Even Hillary’s early missteps on the national stage are strangely reminiscent of Barack’s. For all the furor elicited by his “bitter” remarks, her comments about how she could have “stayed home and baked cookies and had teas” revealed a similar (if more truculent) unfamiliarity with – and disdain for – the lives and concerns of those less privileged (or with different priorities) than she.
Ultimately, Hillary Clinton has only two advantages when it comes to selling herself as candidate most in touch with blue-collar America. First, she has been divested of her long-time status as the darling of the nation’s liberal elites, from Hollywood to the newsroom to the faculty lounge to the netroots. No longer is she held up as the #1 victim of the “vast right wing conspiracy” she herself first identified. For Americans who distrust those who once championed her so fervently, that’s a big plus.

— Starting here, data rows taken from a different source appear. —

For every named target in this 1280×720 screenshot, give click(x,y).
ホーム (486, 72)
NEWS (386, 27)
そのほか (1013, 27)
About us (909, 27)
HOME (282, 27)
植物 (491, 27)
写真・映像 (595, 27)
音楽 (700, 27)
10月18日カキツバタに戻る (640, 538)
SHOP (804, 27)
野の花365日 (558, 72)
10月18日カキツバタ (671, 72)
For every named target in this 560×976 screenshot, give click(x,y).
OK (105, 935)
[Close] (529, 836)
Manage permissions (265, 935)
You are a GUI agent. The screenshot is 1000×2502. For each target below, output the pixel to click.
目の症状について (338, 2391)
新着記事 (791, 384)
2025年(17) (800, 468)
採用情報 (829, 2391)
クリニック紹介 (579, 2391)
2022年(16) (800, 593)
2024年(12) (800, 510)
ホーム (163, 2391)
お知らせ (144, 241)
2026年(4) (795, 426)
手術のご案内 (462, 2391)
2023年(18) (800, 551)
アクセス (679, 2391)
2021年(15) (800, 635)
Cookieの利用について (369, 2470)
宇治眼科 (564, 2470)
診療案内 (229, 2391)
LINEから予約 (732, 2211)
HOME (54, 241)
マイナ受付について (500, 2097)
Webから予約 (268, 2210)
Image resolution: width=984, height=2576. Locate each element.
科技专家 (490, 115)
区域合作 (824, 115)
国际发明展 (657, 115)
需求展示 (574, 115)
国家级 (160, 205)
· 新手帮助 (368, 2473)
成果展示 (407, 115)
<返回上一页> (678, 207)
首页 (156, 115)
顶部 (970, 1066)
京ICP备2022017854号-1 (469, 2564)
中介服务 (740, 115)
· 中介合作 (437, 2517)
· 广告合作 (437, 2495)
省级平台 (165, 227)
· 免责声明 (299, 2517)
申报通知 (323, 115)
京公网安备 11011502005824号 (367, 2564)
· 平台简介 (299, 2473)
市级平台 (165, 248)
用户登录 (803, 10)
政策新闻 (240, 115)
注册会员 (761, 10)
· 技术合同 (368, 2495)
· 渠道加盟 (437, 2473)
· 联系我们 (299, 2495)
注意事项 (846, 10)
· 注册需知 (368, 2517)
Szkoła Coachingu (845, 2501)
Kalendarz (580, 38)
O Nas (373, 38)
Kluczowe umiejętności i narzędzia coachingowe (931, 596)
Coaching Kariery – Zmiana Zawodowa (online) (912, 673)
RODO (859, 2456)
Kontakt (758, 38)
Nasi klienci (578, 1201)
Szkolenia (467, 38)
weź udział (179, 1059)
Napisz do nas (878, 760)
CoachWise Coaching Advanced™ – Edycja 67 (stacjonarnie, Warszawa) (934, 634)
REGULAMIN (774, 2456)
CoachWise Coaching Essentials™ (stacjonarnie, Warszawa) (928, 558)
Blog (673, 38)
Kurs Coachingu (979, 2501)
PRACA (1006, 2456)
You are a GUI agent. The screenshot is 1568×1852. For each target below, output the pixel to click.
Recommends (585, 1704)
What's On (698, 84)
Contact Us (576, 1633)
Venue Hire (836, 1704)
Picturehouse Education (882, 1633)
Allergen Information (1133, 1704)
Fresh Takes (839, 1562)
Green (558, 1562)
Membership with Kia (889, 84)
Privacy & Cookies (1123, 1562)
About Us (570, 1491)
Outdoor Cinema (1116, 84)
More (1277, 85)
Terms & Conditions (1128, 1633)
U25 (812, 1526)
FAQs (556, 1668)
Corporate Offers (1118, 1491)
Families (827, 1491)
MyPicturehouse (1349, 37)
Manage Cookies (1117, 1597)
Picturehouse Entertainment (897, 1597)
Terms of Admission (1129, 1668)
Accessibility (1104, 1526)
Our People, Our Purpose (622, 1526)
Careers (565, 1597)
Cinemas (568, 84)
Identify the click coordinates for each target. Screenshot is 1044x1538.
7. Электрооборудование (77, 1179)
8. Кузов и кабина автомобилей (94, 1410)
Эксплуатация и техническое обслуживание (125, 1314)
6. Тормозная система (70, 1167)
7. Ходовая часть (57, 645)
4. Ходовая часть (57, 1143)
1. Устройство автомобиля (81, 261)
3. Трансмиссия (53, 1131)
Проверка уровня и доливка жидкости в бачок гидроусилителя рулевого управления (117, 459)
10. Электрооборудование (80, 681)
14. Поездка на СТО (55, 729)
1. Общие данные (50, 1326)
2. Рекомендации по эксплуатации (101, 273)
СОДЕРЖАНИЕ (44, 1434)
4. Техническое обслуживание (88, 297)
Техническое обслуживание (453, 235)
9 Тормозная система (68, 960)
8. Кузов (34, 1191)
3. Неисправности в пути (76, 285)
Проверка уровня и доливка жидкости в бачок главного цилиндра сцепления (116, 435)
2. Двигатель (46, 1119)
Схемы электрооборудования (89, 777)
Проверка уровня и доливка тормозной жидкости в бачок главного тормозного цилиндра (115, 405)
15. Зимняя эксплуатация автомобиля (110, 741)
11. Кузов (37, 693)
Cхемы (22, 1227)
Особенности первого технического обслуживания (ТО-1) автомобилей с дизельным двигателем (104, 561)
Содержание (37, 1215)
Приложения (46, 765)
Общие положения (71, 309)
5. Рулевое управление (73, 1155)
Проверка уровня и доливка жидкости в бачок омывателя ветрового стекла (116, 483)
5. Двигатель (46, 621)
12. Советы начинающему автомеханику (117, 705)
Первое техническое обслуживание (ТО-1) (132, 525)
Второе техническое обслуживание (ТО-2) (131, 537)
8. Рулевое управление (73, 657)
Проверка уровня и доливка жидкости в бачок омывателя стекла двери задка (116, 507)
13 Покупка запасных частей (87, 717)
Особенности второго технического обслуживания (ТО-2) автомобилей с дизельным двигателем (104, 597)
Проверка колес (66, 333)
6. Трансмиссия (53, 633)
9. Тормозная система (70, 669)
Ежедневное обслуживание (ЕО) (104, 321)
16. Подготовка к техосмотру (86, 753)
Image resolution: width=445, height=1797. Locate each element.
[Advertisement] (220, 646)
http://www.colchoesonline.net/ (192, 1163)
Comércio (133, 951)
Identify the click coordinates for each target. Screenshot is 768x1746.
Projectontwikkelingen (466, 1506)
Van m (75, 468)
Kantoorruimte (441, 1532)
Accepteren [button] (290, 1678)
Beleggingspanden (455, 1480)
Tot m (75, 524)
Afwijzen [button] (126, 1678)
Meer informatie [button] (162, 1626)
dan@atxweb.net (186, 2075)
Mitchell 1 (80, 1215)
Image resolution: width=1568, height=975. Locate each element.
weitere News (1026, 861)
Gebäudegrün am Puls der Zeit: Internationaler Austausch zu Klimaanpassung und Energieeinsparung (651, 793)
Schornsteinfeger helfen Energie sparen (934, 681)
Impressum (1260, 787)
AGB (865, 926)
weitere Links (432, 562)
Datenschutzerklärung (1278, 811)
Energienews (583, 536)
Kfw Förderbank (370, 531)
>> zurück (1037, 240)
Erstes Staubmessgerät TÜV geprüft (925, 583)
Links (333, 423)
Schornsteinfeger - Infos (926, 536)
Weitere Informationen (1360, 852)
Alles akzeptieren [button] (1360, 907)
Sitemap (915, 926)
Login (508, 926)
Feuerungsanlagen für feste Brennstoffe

And finally, of course, she has “experience” that Obama lacks. Whether that means she’s finally come sincerely to respect the normal, hard-working Americans who make this country great (and not just because they’re voting for her) – or she’s simply become more skilled at hiding her condescension for them – well, only she can say. We all know what she’d tell us; the problem, of course, is that Hillary Clinton is hardly known for her veracity.
When it comes to policies, priorities – and Supreme Court appointments – there’s little difference between the two Democratic candidates. Indeed, many of the big government solutions beloved by both signal a profound lack of confidence in the capability and common sense of their fellow Americans. If elitism is as elitism does, Everyman is once again sadly underrepresented in the Democratic field.